*What is expected:* Nothing should be left out: repeat all the data exactly.

--*--

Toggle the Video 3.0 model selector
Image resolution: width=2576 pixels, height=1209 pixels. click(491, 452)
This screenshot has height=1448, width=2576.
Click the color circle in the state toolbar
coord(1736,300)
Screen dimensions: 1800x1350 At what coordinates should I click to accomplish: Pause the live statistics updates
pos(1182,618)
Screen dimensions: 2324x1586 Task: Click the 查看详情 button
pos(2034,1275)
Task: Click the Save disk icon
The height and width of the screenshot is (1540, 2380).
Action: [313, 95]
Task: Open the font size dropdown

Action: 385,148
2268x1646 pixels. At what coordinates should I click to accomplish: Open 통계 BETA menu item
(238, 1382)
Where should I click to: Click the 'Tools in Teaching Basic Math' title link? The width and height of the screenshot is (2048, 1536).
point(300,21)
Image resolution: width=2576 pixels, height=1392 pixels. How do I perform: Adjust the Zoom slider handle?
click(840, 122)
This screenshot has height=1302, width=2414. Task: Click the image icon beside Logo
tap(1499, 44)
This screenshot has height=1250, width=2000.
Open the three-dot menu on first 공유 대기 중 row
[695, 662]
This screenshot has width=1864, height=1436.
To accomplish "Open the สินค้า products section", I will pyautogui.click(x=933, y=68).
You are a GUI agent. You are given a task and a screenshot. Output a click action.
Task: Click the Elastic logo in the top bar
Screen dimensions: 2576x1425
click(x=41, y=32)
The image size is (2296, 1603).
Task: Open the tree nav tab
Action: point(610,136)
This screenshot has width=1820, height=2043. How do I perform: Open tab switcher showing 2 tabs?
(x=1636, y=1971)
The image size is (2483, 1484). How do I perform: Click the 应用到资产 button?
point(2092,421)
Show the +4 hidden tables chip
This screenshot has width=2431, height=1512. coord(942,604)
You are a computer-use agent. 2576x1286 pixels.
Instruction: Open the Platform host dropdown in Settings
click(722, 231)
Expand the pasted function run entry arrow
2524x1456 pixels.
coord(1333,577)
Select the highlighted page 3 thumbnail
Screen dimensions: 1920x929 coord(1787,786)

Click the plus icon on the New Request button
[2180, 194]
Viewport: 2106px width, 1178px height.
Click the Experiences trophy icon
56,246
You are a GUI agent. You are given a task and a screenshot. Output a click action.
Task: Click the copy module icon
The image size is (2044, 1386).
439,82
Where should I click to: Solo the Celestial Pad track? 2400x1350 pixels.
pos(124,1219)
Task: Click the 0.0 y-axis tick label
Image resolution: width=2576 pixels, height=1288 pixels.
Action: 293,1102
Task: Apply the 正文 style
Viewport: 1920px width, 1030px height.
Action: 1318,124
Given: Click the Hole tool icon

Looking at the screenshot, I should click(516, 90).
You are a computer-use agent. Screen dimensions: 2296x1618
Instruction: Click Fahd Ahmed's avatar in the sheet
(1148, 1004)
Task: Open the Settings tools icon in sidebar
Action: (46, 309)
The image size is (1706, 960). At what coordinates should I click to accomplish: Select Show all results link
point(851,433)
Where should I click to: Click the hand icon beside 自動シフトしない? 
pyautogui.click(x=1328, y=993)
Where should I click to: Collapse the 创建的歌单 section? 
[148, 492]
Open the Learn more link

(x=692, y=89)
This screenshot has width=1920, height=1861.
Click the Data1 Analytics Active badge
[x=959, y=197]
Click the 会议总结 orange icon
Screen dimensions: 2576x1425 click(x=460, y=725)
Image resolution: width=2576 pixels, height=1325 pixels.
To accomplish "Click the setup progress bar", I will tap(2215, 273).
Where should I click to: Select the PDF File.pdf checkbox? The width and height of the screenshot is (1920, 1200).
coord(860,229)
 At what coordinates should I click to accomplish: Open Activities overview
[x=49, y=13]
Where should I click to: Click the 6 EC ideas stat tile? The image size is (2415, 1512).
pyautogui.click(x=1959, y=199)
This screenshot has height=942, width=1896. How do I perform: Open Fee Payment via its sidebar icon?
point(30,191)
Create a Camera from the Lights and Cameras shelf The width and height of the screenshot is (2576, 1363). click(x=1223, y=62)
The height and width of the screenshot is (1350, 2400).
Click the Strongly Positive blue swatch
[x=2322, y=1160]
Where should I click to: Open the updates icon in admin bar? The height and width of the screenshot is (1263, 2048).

--*--

*Output below:*
Toggle the Video 3.0 model selector
Image resolution: width=2576 pixels, height=1209 pixels. click(491, 452)
This screenshot has height=1448, width=2576.
Click the color circle in the state toolbar
coord(1736,300)
Screen dimensions: 1800x1350 At what coordinates should I click to accomplish: Pause the live statistics updates
pos(1182,618)
Screen dimensions: 2324x1586 Task: Click the 查看详情 button
pos(2034,1275)
Task: Click the Save disk icon
The height and width of the screenshot is (1540, 2380).
Action: [313, 95]
Task: Open the font size dropdown

Action: 385,148
2268x1646 pixels. At what coordinates should I click to accomplish: Open 통계 BETA menu item
(238, 1382)
Where should I click to: Click the 'Tools in Teaching Basic Math' title link? The width and height of the screenshot is (2048, 1536).
point(300,21)
Image resolution: width=2576 pixels, height=1392 pixels. How do I perform: Adjust the Zoom slider handle?
click(840, 122)
This screenshot has height=1302, width=2414. Task: Click the image icon beside Logo
tap(1499, 44)
This screenshot has height=1250, width=2000.
Open the three-dot menu on first 공유 대기 중 row
[695, 662]
This screenshot has width=1864, height=1436.
To accomplish "Open the สินค้า products section", I will pyautogui.click(x=933, y=68).
You are a GUI agent. You are given a task and a screenshot. Output a click action.
Task: Click the Elastic logo in the top bar
Screen dimensions: 2576x1425
click(x=41, y=32)
The image size is (2296, 1603).
Task: Open the tree nav tab
Action: point(610,136)
This screenshot has width=1820, height=2043. How do I perform: Open tab switcher showing 2 tabs?
(x=1636, y=1971)
The image size is (2483, 1484). How do I perform: Click the 应用到资产 button?
point(2092,421)
Show the +4 hidden tables chip
This screenshot has width=2431, height=1512. coord(942,604)
You are a computer-use agent. 2576x1286 pixels.
Instruction: Open the Platform host dropdown in Settings
click(722, 231)
Expand the pasted function run entry arrow
2524x1456 pixels.
coord(1333,577)
Select the highlighted page 3 thumbnail
Screen dimensions: 1920x929 coord(1787,786)

Click the plus icon on the New Request button
[2180, 194]
Viewport: 2106px width, 1178px height.
Click the Experiences trophy icon
56,246
You are a GUI agent. You are given a task and a screenshot. Output a click action.
Task: Click the copy module icon
The image size is (2044, 1386).
439,82
Where should I click to: Solo the Celestial Pad track? 2400x1350 pixels.
pos(124,1219)
Task: Click the 0.0 y-axis tick label
Image resolution: width=2576 pixels, height=1288 pixels.
Action: 293,1102
Task: Apply the 正文 style
Viewport: 1920px width, 1030px height.
Action: 1318,124
Given: Click the Hole tool icon

Looking at the screenshot, I should click(516, 90).
You are a computer-use agent. Screen dimensions: 2296x1618
Instruction: Click Fahd Ahmed's avatar in the sheet
(1148, 1004)
Task: Open the Settings tools icon in sidebar
Action: (46, 309)
The image size is (1706, 960). At what coordinates should I click to accomplish: Select Show all results link
point(851,433)
Where should I click to: Click the hand icon beside 自動シフトしない? 
pyautogui.click(x=1328, y=993)
Where should I click to: Collapse the 创建的歌单 section? 
[148, 492]
Open the Learn more link

(x=692, y=89)
This screenshot has width=1920, height=1861.
Click the Data1 Analytics Active badge
[x=959, y=197]
Click the 会议总结 orange icon
Screen dimensions: 2576x1425 click(x=460, y=725)
Image resolution: width=2576 pixels, height=1325 pixels.
To accomplish "Click the setup progress bar", I will tap(2215, 273).
Where should I click to: Select the PDF File.pdf checkbox? The width and height of the screenshot is (1920, 1200).
coord(860,229)
 At what coordinates should I click to accomplish: Open Activities overview
[x=49, y=13]
Where should I click to: Click the 6 EC ideas stat tile? The image size is (2415, 1512).
pyautogui.click(x=1959, y=199)
This screenshot has height=942, width=1896. How do I perform: Open Fee Payment via its sidebar icon?
point(30,191)
Create a Camera from the Lights and Cameras shelf The width and height of the screenshot is (2576, 1363). click(x=1223, y=62)
The height and width of the screenshot is (1350, 2400).
Click the Strongly Positive blue swatch
[x=2322, y=1160]
Where should I click to: Open the updates icon in admin bar? The height and width of the screenshot is (1263, 2048).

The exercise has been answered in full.